Ebola Sierra Leone
A health worker injects a woman with an Ebola vaccine during a trial in Monrovia, Liberia in February 2015. The WHO declared West Africa free of the disease on January 14 Reuters

One person has died from Ebola in Sierra Leone, only hours after the World Health Organisation declared that the outbreak of the deadly disease across West Africa was over.

Liberia was pronounced free of Ebola on Thursday (14 January) leading to the WHO saying the whole region was now free of the disease.

However a Sierra Leone health ministry spokesman told the BBC that a boy who died had tested positive for the virus.

Sidi Yahya Tunis told the BBC that the boy had died in the northern Tonkolili district. The tests were conducted by British health experts.

Following its declaration, the WHO did warn of the possibility of small flare-ups of the virus.

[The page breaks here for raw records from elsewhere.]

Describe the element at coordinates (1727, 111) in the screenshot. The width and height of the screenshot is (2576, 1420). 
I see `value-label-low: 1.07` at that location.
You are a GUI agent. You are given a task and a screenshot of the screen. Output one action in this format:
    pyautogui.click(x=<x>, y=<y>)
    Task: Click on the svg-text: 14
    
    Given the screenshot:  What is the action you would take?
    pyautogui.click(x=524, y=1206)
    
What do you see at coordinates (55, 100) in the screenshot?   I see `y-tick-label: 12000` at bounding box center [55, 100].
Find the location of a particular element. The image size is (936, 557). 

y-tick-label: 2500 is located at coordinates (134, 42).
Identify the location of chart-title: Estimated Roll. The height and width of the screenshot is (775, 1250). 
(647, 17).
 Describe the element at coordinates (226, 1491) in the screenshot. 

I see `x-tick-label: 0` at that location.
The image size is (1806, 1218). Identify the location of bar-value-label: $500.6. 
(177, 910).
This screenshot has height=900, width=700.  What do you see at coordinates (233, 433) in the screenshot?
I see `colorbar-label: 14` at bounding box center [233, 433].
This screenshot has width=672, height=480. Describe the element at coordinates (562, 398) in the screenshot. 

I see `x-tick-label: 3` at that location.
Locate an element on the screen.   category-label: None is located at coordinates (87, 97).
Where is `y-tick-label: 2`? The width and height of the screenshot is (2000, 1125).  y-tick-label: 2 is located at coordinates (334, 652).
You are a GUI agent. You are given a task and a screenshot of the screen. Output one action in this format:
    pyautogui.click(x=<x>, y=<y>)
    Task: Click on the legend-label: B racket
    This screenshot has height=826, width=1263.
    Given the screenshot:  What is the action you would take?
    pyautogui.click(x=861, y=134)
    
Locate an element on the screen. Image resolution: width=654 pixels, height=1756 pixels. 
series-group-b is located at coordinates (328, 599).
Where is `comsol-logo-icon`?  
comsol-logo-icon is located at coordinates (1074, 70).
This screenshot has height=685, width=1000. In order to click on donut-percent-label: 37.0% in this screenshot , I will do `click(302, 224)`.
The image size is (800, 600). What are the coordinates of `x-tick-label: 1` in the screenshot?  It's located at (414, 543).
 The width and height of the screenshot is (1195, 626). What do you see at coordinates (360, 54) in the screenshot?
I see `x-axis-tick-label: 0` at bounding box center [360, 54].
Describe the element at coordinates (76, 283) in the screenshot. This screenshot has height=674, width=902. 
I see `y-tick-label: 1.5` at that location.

"The risk of re-introduction of infection is diminishing as the virus gradually clears from the survivor population, but we still anticipate more flare-ups and must be prepared for them," Dr Bruce Aylward, WHO's Special Representative for the Ebola Response, said in a statement.

Meanwhile, Vladimir Putin announced that Russian scientists had created a medicine for fighting Ebola that has shown "high efficiency".

A country is considered free of human-to-human transmission once two 21-day incubation periods have passed since the last known case tested negative for a second time.